Supplied information:
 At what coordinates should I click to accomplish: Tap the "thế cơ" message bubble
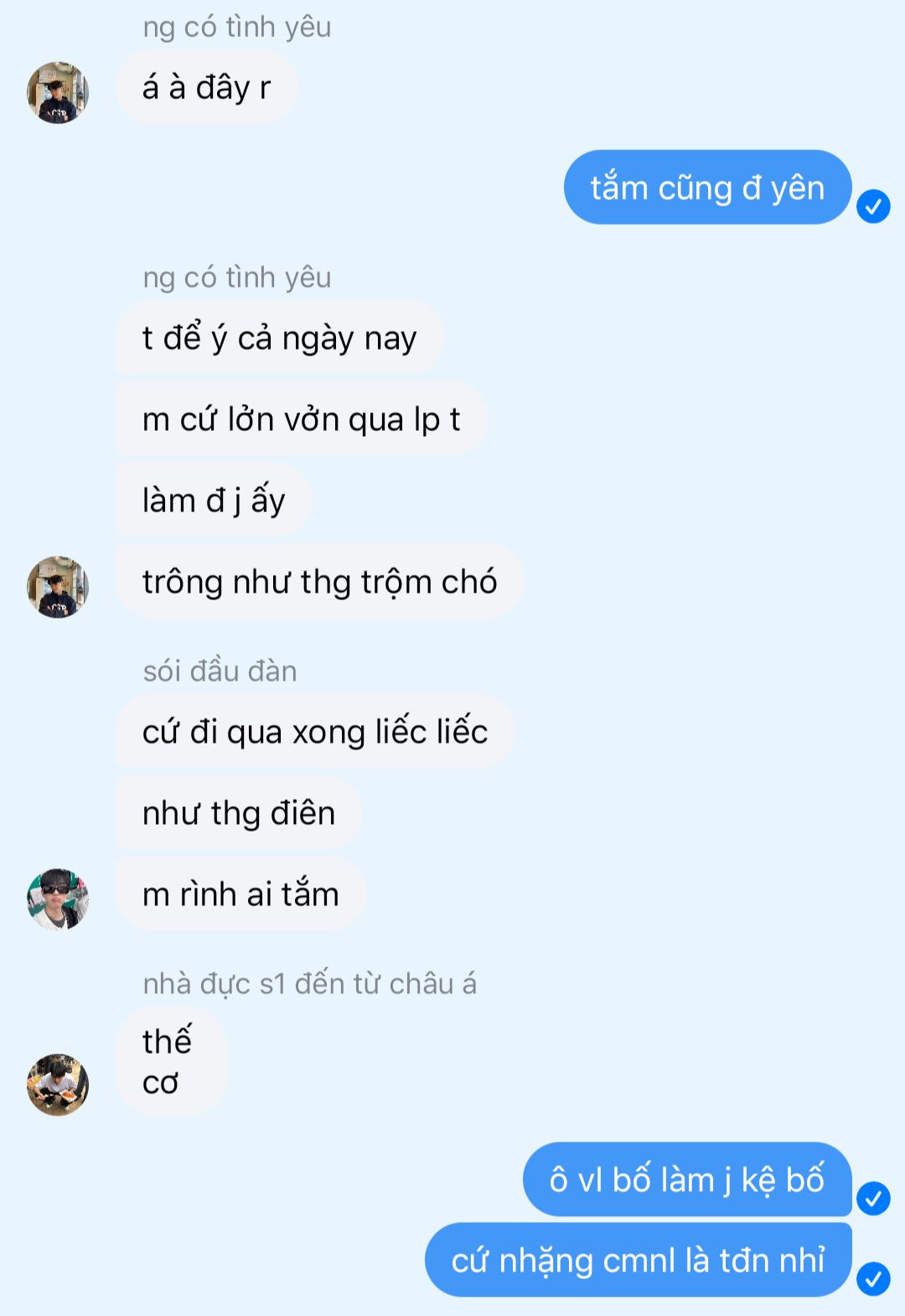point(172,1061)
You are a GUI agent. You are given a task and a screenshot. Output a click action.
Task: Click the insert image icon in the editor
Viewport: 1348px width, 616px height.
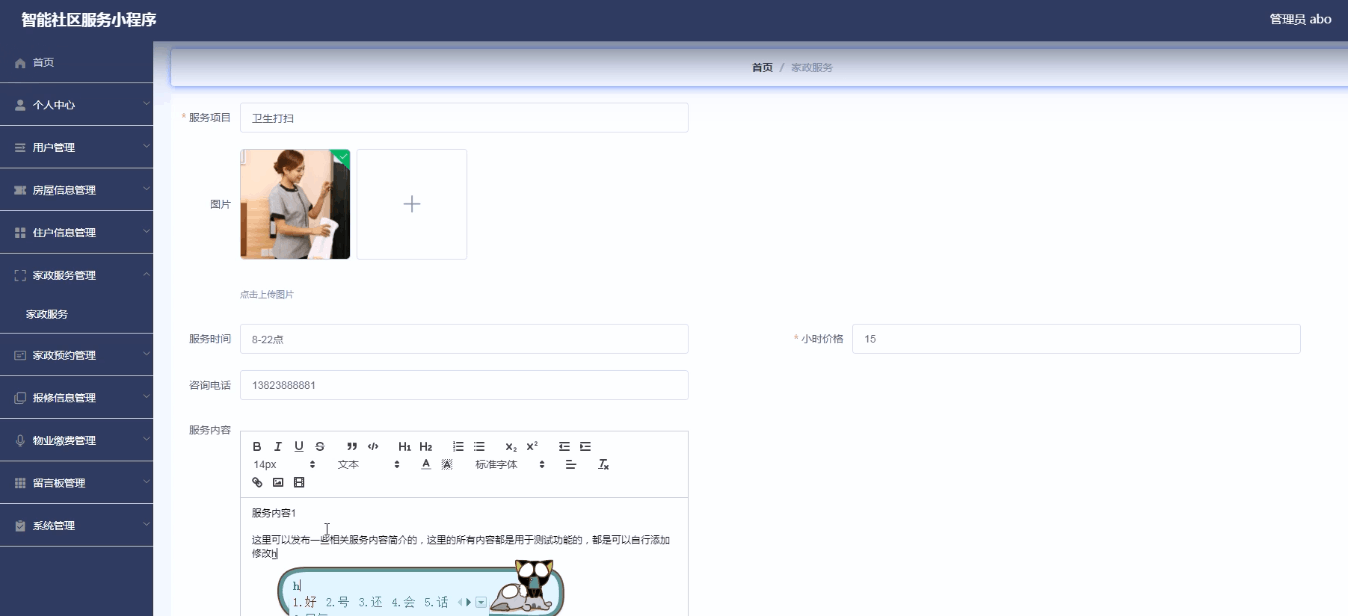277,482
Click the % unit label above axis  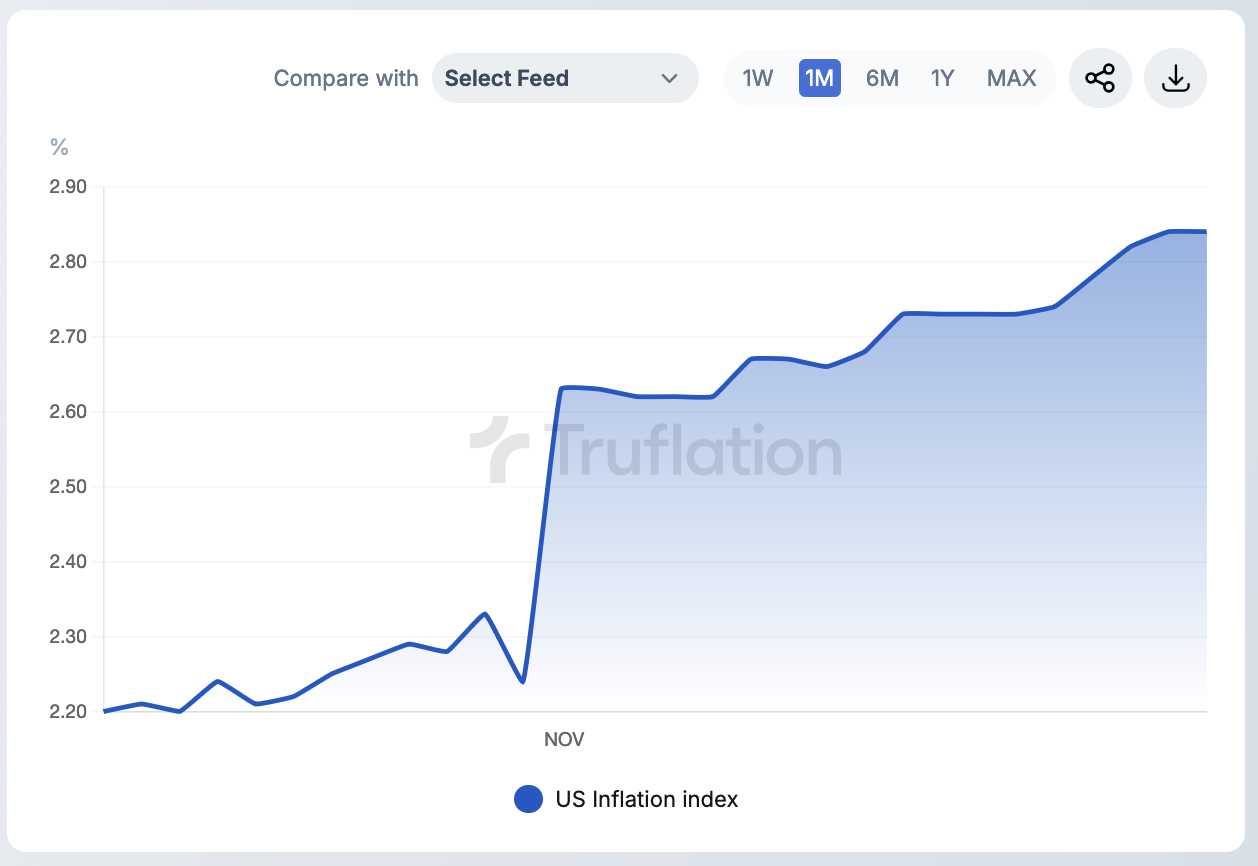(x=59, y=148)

Assignment: Restate the material word for word from its first line through the line containing "Task: Click the", both included; the pictures do not belong in it.

Task response:
 At what coordinates should I click to accomplish: Tap the "thế cơ" message bubble
point(172,1061)
You are a GUI agent. You are given a task and a screenshot. Output a click action.
Task: Click the insert image icon in the editor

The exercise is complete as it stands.